Adquiri um papagaio...
— Por
quinhentos e tantos mil-réis, disse mestre Gaudêncio. Já sabemos.
Um papagaio que morreu de fome.
— Isso
mesmo, seu Gaudêncio, prosseguiu o narrador, o senhor tem boa
memória. Muito bem. Passei o dia com meu sogro, à tarde montamos a
cavalo, percorremos a vazante, as plantações e os currais. Justei e
comprei cem bois de era, despedi-me do velho e tomei o caminho de
casa. Ia principiando a escurecer, mas não escureceu. Enquanto o sol
se punha, a lua cheia aparecia, uma lua enorme e vermelha, de cara
ruim, dessas que anunciam infelicidade. Um cachorro na beira do
caminho uivou desesperado, o focinho para cima, farejando miséria. —
“Cala a boca, diabo.” Bati nele com o bico da bota, esporeei o
cavalo e tudo ficou em silêncio. Depois de um galope curto, ouvi de
novo os uivos do animal, uns uivos compridos e agoureiros. Não sou
homem que trema à toa, mas aquilo me arrepiou e deu-me um batecum
forte no coração. Havia no campo uma tristeza de morte. A lua
crescia muito limpa, tinha lambido todas as nuvens, estava com
intenção de ocupar metade do céu. E cá embaixo era um sossego que
a gemedeira do cachorro tornava medonho. Benzi-me, rezei baixinho uma
oração de sustância e disse comigo: — “Está-se preparando uma
desgraça neste mundo, minha Nossa Senhora.” Afastei-me dali, os
gritos de agouro sumiram-se, avizinhei-me da casa pensando em
desastres e olhando aquela claridade que tingia os xiquexiques e os
mandacarus. De repente, quando mal me precatava, senti uma pancada no
pé direito. Puxei a rédea, parei, ouvi um barulho de guizo,
virei-me para saber de que se tratava e avistei uma cascavel
assanhada, enorme, com dois metros de comprimento.
— Dois
metros, seu Alexandre? inquiriu o cego preto Firmino. Talvez seja
muito.
—
Espere, seu Firmino, bradou Alexandre
zangado. Quem viu a cobra foi o senhor ou fui eu?
— Foi
o senhor, confessou o negro.
— Então
escute.
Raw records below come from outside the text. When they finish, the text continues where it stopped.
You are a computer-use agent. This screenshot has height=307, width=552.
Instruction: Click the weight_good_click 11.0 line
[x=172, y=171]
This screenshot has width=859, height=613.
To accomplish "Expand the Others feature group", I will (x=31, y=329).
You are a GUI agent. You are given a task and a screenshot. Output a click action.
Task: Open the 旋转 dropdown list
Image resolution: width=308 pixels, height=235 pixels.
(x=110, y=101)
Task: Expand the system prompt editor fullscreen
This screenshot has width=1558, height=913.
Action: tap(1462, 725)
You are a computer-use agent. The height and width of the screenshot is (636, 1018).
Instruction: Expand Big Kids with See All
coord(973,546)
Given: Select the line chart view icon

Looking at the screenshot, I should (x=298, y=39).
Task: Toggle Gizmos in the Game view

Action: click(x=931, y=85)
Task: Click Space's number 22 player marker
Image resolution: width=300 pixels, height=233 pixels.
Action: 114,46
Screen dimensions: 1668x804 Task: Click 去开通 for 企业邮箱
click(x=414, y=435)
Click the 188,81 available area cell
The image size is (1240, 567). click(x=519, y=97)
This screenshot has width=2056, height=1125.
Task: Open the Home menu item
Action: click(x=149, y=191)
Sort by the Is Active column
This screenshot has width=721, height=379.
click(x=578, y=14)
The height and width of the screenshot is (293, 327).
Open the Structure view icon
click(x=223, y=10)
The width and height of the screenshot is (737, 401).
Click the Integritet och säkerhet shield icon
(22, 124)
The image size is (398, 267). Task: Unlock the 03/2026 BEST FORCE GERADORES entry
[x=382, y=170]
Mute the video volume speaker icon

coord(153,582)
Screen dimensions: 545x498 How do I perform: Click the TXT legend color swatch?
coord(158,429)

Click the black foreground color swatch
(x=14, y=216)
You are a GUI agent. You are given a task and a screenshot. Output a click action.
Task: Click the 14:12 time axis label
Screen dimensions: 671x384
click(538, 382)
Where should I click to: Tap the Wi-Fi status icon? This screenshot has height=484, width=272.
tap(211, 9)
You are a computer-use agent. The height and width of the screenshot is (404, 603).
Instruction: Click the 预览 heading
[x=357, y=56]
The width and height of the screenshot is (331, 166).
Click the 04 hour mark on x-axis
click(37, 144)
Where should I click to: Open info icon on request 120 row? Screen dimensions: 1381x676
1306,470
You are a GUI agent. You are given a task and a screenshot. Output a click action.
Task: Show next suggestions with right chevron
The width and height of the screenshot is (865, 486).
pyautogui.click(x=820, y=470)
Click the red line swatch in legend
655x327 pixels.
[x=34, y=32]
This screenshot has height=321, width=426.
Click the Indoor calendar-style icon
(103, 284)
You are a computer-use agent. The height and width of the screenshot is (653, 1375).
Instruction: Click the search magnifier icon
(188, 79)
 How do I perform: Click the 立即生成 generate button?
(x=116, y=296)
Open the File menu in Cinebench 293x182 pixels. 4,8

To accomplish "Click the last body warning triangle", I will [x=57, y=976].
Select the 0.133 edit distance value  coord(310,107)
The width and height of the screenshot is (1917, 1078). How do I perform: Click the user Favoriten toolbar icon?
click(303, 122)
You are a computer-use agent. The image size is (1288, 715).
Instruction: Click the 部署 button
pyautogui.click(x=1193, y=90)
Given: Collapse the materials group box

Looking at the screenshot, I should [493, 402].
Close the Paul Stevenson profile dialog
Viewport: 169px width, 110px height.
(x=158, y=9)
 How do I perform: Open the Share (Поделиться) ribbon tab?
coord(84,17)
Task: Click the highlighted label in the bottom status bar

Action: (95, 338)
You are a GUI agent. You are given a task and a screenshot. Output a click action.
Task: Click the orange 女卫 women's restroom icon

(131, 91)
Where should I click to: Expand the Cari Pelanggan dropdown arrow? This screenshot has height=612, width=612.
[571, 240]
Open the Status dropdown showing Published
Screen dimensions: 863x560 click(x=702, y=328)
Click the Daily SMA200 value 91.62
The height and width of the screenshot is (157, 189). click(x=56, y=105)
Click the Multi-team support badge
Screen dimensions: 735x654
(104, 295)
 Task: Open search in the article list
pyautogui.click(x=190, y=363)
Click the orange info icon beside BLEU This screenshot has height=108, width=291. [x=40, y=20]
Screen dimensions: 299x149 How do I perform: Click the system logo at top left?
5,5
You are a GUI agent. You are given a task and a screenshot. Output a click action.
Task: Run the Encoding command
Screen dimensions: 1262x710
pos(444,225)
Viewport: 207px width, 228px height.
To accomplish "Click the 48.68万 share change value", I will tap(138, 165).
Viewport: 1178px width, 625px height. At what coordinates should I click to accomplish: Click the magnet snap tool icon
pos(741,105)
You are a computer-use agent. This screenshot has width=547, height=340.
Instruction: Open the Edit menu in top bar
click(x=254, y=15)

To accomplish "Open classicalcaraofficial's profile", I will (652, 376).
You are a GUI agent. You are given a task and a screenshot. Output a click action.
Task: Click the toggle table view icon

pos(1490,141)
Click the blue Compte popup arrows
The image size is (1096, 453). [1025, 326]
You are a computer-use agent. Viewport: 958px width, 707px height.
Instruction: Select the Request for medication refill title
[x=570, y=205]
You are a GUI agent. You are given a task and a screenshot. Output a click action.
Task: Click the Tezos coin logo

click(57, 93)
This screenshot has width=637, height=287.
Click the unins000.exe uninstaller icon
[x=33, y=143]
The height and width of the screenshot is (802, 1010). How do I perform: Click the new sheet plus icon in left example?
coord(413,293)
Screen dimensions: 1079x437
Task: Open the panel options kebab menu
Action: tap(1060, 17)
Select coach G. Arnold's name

O senhor, que não vê, quer enxergar mais que os que têm
vista. Assim é difícil a gente se entender, seu Firmino. Ouça
calado, pelo amor de Deus. Se achar falha na história, fale depois e
me xingue de potoqueiro.
—
Perdoe, rosnou o preto. É que eu gosto
de saber as coisas por miúdo.
—
Saberá, seu Firmino, berrou Alexandre.
Quem disse que o senhor não saberá? Saberá. Mas não me
interrompa, com os diabos. Ora muito bem. A cascavel mexia-se com
raiva chocalhando e preparando-se para armar novo bote. Tinha dado o
primeiro, de que falei, uma pancada aqui no pé direito. — “Os
dentes não me alcançaram porque estou bem calçado”, foi o que eu
presumi. Saltei no chão e levantei o chicote, pois ali perto não
havia pau nem pedra. A miserável enrolava-se, os olhos redondos
pregados em mim e a língua fora da boca. Zás! Desmanchei-lhe a
rodilha com uma chicotada. Tentou endireitar-se, estraguei-lhe os
planos com o chicote e fui batendo, batendo, até que, desanimada,
ela meteu o rabo entre as pernas e botou-se devagarinho para um monte
de garranchos de coivara.
— Como
é isso, seu Alexandre? perguntou o cego. A cascavel meteu o rabo
entre as pernas? Cascavel não tem pernas.
— Está
claro que não tem, respondeu Alexandre. Quando a gente diz que uma
criatura mete o rabo entre as pernas, quer dizer que ela se encolhe,
capionga, percebe? Foi o que se deu. Não é preciso um bicho ter
pernas para meter o rabo entre as pernas. Seu Firmino é pessoa de
entendimento curto e não compreende isto. A cascavel, que não tinha
pernas, meteu o rabo entre as pernas e esgueirou-se para os
garranchos e folhas secas que havia junto da estrada. Corri atrás
dela e obriguei-a a voltar. Amiudei os golpes, a desgraçada bambeou
e nem pediu fogo para o cachimbo. Machuquei-lhe a cabeça com o salto
da bota. Estrebuchou, fez o que pôde para arrumar-se em novelo,
depois se aquietou e ficou estirada na poeira. Baixei-me e medi o
corpo mole: nove palmos e meio espichados. Isto é com o senhor, seu
Firmino. Nove palmos e meio, entendeu? Mais de dois metros, penso eu.
Que diz?
— Deve
ser isso mesmo, resmungou o negro. Não sei não. Estou escutando.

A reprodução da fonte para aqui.